* TRY IT *
Recast the listing below, from the line containing "Identify the location" down through the end of the listing, as a JSON list of strings with one string per line and blank lines omitted. Leave the pictures out of your answer.
(INFORMATION SHOWN begins)
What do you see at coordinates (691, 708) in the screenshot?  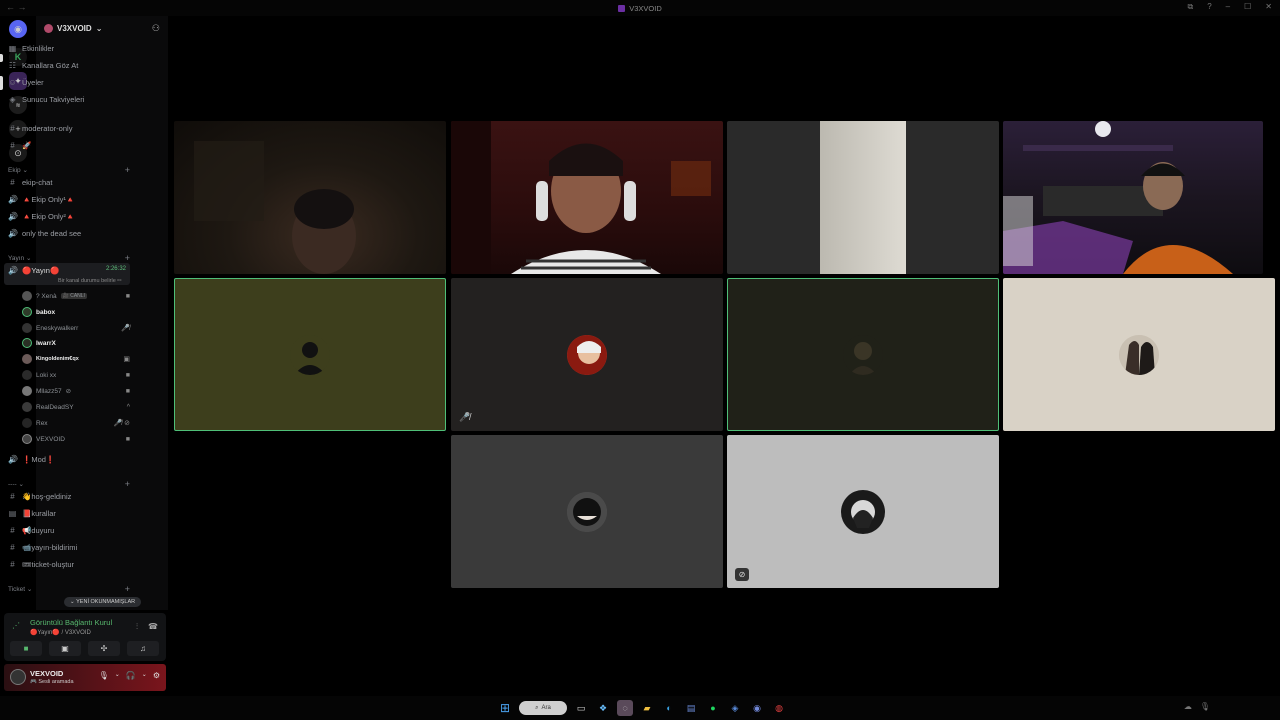 I see `store-icon: ▤` at bounding box center [691, 708].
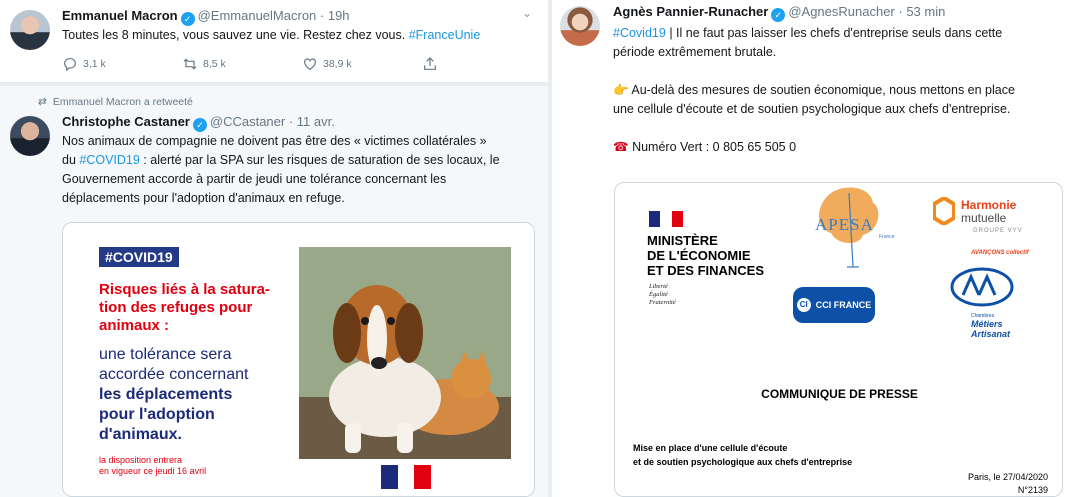  I want to click on apesa-logo-sub: France, so click(887, 237).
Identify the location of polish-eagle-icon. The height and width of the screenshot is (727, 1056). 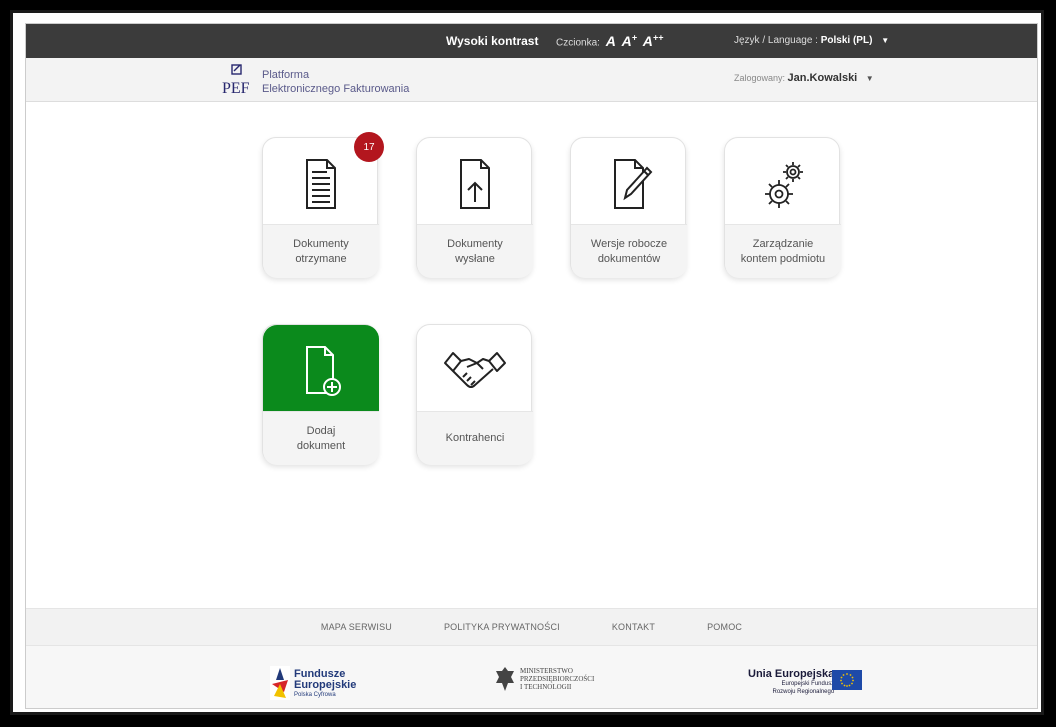
(505, 679).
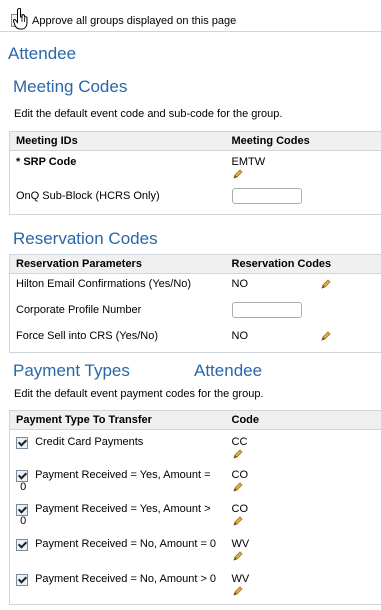 The height and width of the screenshot is (610, 381). I want to click on table-row: Force Sell into CRS (Yes/No) NO, so click(196, 340).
(INFORMATION SHOWN ends)
* OUTPUT *
[
  "Identify the location of polish-eagle-icon. The height and width of the screenshot is (727, 1056). ",
  "(505, 679).",
  " The height and width of the screenshot is (610, 381). I want to click on table-row: Force Sell into CRS (Yes/No) NO, so click(196, 340)."
]